If you have multiple variables the equation looks almost the same, except you add more independent variables into the mix:
y = b0 + b1 * x1 + b2 * x2 + … + bn * xn
For each additional independent variable that you’re looking to find a relationship for, you add an extra coefficient (b) and independent variable (x) to your formula.
When to use linear regression
Linear regression’s power is in its simplicity, which means it can be used to answer all types of questions. If you are planning to use a linear regression algorithm though, there are a few conditions that your data should meet.
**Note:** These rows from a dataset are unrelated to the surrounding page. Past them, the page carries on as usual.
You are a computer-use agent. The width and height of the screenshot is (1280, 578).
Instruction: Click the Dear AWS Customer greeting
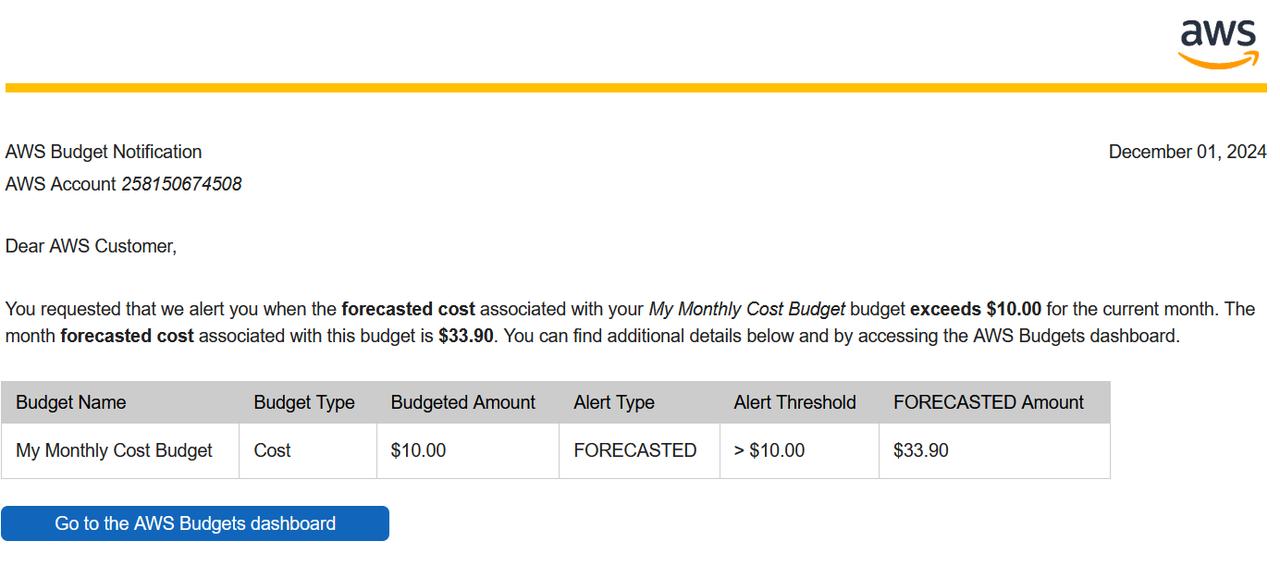[91, 246]
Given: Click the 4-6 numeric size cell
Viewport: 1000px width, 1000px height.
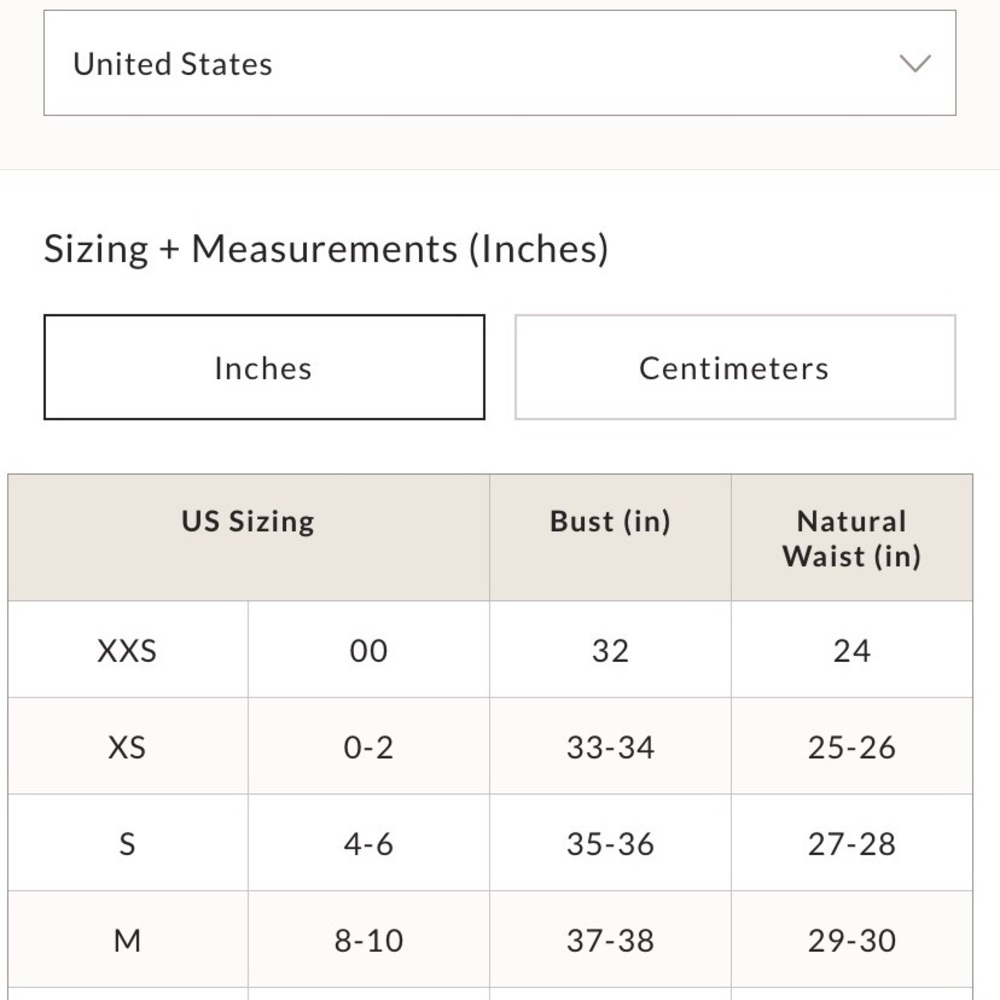Looking at the screenshot, I should [x=369, y=843].
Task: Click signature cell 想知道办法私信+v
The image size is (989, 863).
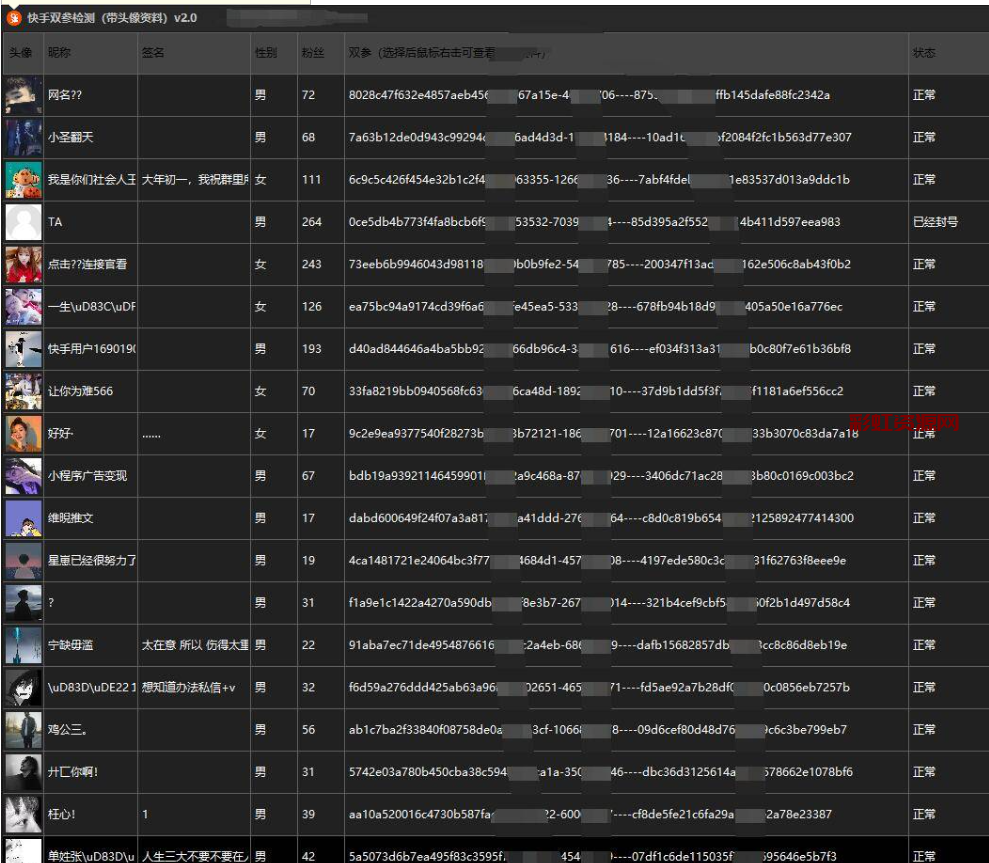Action: point(193,688)
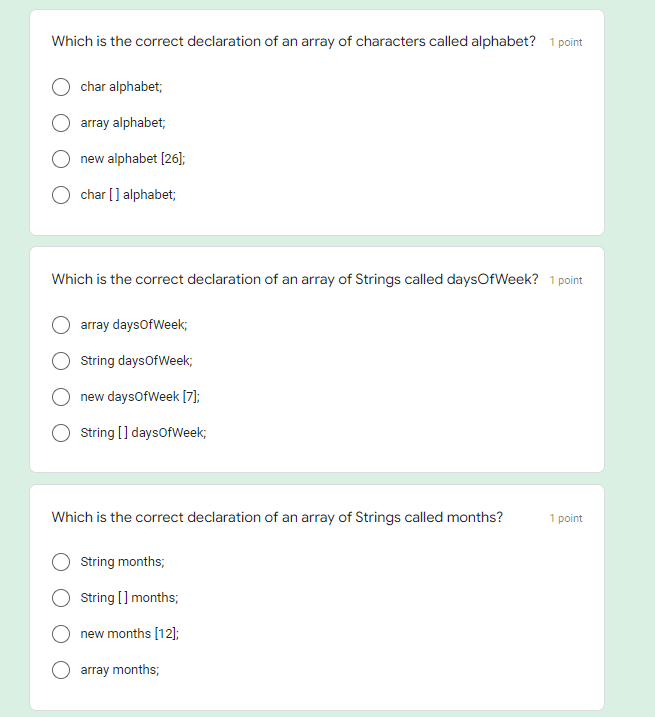Screen dimensions: 655x717
Task: Pick 'new daysOfWeek [7];' option
Action: click(61, 397)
First, the relationship between the variables in your data needs to be linear. This means that they can be plotted along a line. Once plotted, the difference between the real and predicted values (residuals) needs to be more or less constant, or homoscedastic.
At the same time, the residuals must be independent of each other and the predictors (independent variables) shouldn’t be highly correlated.
You can determine whether your data meets these conditions by plotting it and then doing a bit of digging into its structure.
Want to try linear regression yourself? Check out the tutorial DIY Simple Linear Regression.
Linear regression in action
Linear regression is one of the most widely used statistical tools because of its conceptual simplicity and wide applicability.
A partial list of areas that could benefit from a regression analysis includes economics, finance, business, law, meteorology, medicine, biology, chemistry, engineering, physics, education, sports, history, sociology, and psychology.
It’s an OG data analysis tool, for real.
Here are a few real-world examples of regression analysis in action, taken from this book:
🐄 Agriculture: Predicting milk production.
💸 Labor: Calculating the effects of specific labor laws on a family in the USA.
🏛️ Government: Determining the impact of domestic immigration.
🏺 Archeology: Estimating the age of ancient Egyptian skulls
⚕️ Healthcare: Quantifying the cost of delivering health care.
Have you done a really rad regression analysis? We’d love to see it! Share your regressions on social media with the hashtag #machinesgonewild ✌
* Note: the numbers used in this example are totally made up for the purpose of illustration. How good someone is at their job depends on all sorts of different factors.